Кузяев слушал офицера, пугался. В жизни творилось что-то неладное, и разобраться не представлялось возможным. Машинный квартирмейстер и георгиевский кавалер Петруша Кузяев, считавшийся лежачим больным, размышлял о жизни. Что ж творится на свете? Во Владивостоке, как загрузили его на носилках в санитарный вагон, так он и не вставал до самой Москвы. Две недели стучали под полом колеса, доносились с перронов голоса ораторов, гул солдатской толпы. Летели паровозные гудки, и безногий офицер на нижней полке рассуждал о русском бунте. С вечера до утра качались перед глазами желтые вагонные фонари. Три фонаря на вагон. Стонали раненые. Сердились доктора. Усталые сестры милосердия подносили воду и лекарства.

Говорили, что в Москве беспорядки, стрельба и пожары. Говорили, бастуют фабричные, побросали работу, а студенты требуют свободы, переворачивают трамваи, рушат телеграфные столбы, и, чем все это кончится, начальству неизвестно. Появилось новое слово — «граждане». Граждане матросы, граждане солдаты, граждане офицеры. Не единожды повторялось со вздохом: «Вся Россия поднялась на дыбы. Сейчас бы нам гражданина Петра Великого, много ли наш суслик может…»

Жизнь катилась в другом направлении. Позади была Цусима, морская служба, учебный отряд, школа машинных квартирмейстеров, котлы, паровые машины тройного расширения…
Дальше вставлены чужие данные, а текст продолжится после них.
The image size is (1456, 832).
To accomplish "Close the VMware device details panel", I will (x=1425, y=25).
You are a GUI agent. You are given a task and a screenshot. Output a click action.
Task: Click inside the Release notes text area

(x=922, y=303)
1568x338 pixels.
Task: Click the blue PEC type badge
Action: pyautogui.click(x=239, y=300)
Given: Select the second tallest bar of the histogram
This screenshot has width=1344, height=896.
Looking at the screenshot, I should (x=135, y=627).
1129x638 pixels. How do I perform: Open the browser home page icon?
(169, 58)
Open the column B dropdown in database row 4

Петр Кузяев призывался на коронную службу в девяносто восьмом году. Во дворе Чубаровского волостного присутствия новичков построили в две неровные шеренги. «Ванька! Косачев… Люба моя…» Родственники совали лядунки с сивухой, с боровским лиловым первачом; пьяный дядя Сеня Сорокин, служивший кондитером у Филиппова, рвал гармонь: «Ах ты, так-перетак, турок трах-тах-тах вылазь в! на! так-перетак…» — и воинский начальник, торжественный, подтянутый, ходил вдоль строя, комкал за спиной белую перчатку. «Подравняйсь! Подравняйсь, братцы…»

Вокруг вкривь и вкось, как попало стояли распряженные телеги оглоблями в небо, и два солдата с унтер-офицером, из тех, которые должны были сопровождать чубаровскую команду, наблюдали, будто со сторонки, курили в кулак, посматривали со снисходительной грустью.

— Ах, д куды ж вы, миленькие… Ах, д на каку таку погибель люту гонят вас, — завопила черная старуха Абалкина, наипервейшая крикуха и плакальщица.

Мама вытягивала руку, крестила сына и все шептала вещие слова, чтоб был он цел и невредим во пути, во дороге. В чужих краях, в родных, на беседе и в пиру. Аминь!

— Ах, зачем вас гонят на туретчину… За моря, за горы, за сини воды дунайски! — надрывалась Абалкина. И хотя все знали, полное было понимание, что никуда на туретчину никого не гонят, смолкли. Это был ритуал такой, так полагалось провожать в солдаты. Лучше на проводах переплакать, чем на поминах. Мало ли оно что. Неизвестность.

Наконец воинский начальник, решив, что пора, время вышло, решительно поправил фуражку, взял руки по швам.

— Сми-рна! Шагом…

Чубаровская команда тронулась не в ногу и не разом. «Ах вы, Дуни, ах вы, Мани, ах вы, ласточки», — запел было Афонька Яковлев, но его не поддержали.

Все это было как во сне, и вспоминалось легко, сладко. А под вагоном скрежетали колеса, и паровоз пыхал в ночь снопами горячих искр, и по снегу вдоль дороги летело желтое вагонное окно.

Накануне, как сообщили газеты, «сибирским поездом Московско-Курской железной дороги проездом с Дальнего Востока в Петербург через Москву проследовал курьерской скоростью бывший командующий Тихоокеанской эскадрой вице-адмирал Рожественский со своим штабом, возвращаясь из японского плена».

Кончилась карьера бородатого адмирала. На вокзале не было высших чинов, и войск для встречи не выстроили. Не за что, решили, и не до того.

В Москве на Пресне шли уличные бои. Рабочие дружины разоружали городовых, и другой адмирал, назначенный московским генерал-губернатором, принимал в Белом зале генерал-губернаторского дома на Тверской депутацию от городской думы.